Given an array of intervals where intervals[i] = [start_i, end_i], merge all overlapping intervals, and return an array of the non-overlapping intervals that cover all the intervals in the input.

For example:

  • Input: intervals = [[1,3],[2,6],[8,10],[15,18]]
  • Output: [[1,6],[8,10],[15,18]]
  • Explanation: In the input, the intervals [1,3] and [2,6] overlap, so they are merged into [1,6]. The other two intervals [8,10] and [15,18] do not overlap with any other intervals, so they remain unchanged in the output.

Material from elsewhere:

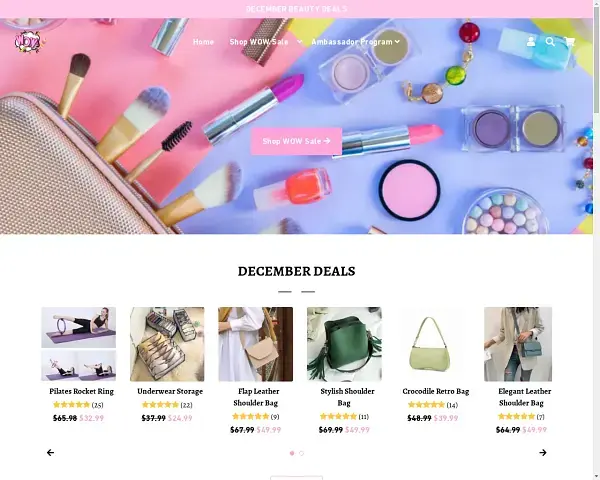Open the shopping cart icon
The width and height of the screenshot is (600, 480).
coord(570,42)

The goal is to take a list of intervals and combine any overlapping intervals into a single interval. This problem is often solved by first sorting the intervals based on their start times and then iterating through the sorted list to merge overlapping intervals.

Here’s solution in C++:

#include <iostream>
#include <algorithm>
#include <vector>
#include <cassert>
using namespace std;

vector<vector<int>> merge(vector<vector<int>> &intervals) {
  // sort the intervals by their start time
  sort(intervals.begin(), intervals.end());

  // initialize the output array
  vector<vector<int>> ans;

  // initialize the current merged interval
  vector<int> curr = intervals[0];

  // iterate over the intervals
  for (int i = 1; i < intervals.size(); i++) {
    // if the current interval overlaps with the next one
    if (curr[1] >= intervals[i][0]) {
      // update the end time of the current merged interval
      curr[1] = max(curr[1], intervals[i][1]);
    } else {
      // add the current merged interval to the output array
      ans.push_back(curr);
      // start a new merged interval with the next one
      curr = intervals[i];
    }
  }

  // add the last merged interval to the output array
  ans.push_back(curr);

  // return the output array
  return ans;
}

int main() {
  // Test cases with assertions
  vector<vector<int>> intervals1 = {{1,3},{2,6},{8,10},{15,18}};
  vector<vector<int>> result1 = merge(intervals1);
  vector<vector<int>> expected1 = {{1,6},{8,10},{15,18}};
  assert(result1 == expected1);

  vector<vector<int>> intervals2 = {{1,4},{4,5}};
  vector<vector<int>> result2 = merge(intervals2);
  vector<vector<int>> expected2 = {{1,5}};
  assert(result2 == expected2);

  vector<vector<int>> intervals3 = {{1,2},{3,4},{5,6}};
  vector<vector<int>> result3 = merge(intervals3);
  vector<vector<int>> expected3 = {{1,2},{3,4},{5,6}};
  assert(result3 == expected3);

  vector<vector<int>> intervals4 = {{1,4},{0,4},{5,9}};
  vector<vector<int>> result4 = merge(intervals4);
  vector<vector<int>> expected4 = {{0,4},{5,9}};
  assert(result4 == expected4);

  cout << "All test cases passed!" << endl;

  return 0;
}

Time Complexity: Sorting the intervals based on their start times takes O(nlogn) time, where n is the number of intervals. Iterating through the sorted intervals once takes O(n) time since we process each interval exactly once. The dominant factor is the sorting step, so the overall time complexity is O(nlogn) due to the sorting operation.

The space complexity of the solution is O(n), where n is the number of intervals, as we use a new array mergedIntervals to store the merged intervals.